[Opening EXERCISE DATA section]

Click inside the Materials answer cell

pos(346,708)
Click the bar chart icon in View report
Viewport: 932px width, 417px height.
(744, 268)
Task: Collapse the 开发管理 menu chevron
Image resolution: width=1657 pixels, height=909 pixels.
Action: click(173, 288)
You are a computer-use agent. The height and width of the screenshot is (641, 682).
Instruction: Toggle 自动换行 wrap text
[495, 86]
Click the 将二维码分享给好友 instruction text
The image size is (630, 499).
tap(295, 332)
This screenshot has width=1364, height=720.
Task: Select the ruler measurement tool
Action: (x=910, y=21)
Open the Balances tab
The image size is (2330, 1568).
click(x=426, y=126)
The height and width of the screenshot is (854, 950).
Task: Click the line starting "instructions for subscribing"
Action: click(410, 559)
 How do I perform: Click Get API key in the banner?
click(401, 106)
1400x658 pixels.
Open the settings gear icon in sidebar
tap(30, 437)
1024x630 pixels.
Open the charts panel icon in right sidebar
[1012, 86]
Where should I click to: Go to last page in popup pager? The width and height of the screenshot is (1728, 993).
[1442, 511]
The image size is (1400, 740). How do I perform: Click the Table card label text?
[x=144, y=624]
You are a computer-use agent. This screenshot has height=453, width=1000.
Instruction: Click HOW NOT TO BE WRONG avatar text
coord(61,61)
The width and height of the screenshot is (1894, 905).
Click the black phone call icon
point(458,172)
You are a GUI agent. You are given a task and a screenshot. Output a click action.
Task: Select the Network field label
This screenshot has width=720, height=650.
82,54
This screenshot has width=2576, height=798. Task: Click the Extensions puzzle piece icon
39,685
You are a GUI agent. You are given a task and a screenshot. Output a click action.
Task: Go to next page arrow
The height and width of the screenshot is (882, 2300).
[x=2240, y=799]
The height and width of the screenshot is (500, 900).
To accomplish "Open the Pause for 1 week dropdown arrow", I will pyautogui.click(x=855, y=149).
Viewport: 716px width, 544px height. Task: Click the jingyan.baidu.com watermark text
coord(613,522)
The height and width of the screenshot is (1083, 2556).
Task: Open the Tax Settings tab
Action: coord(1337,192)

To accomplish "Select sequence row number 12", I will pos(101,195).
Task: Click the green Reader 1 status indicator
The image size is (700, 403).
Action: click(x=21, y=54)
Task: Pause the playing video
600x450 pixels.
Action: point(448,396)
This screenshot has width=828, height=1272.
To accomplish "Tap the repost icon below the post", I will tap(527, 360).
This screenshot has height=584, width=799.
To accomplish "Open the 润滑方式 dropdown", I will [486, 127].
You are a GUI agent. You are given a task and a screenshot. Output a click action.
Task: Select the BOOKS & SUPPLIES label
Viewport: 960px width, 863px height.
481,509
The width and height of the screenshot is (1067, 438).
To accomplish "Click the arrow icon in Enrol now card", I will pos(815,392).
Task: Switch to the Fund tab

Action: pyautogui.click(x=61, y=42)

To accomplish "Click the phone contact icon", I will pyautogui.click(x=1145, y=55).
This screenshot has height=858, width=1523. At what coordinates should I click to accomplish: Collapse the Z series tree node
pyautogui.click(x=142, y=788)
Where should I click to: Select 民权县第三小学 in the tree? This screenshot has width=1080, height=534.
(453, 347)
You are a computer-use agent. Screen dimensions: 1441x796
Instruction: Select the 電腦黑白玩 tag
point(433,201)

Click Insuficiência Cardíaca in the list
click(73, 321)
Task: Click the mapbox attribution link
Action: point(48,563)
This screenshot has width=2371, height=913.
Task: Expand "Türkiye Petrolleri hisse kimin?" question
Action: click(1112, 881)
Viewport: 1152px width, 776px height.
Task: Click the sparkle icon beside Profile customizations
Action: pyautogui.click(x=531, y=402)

[Closing EXERCISE DATA section]

## [ABOUT THIS TASK]
The answer must consist of every line from the data that contains the word "computer".

## [REPLY TO THE EXERCISE]
You are a computer-use agent. The height and width of the screenshot is (641, 682).
You are a computer-use agent. This screenshot has height=453, width=1000.
You are a computer-use agent. Screen dimensions: 1441x796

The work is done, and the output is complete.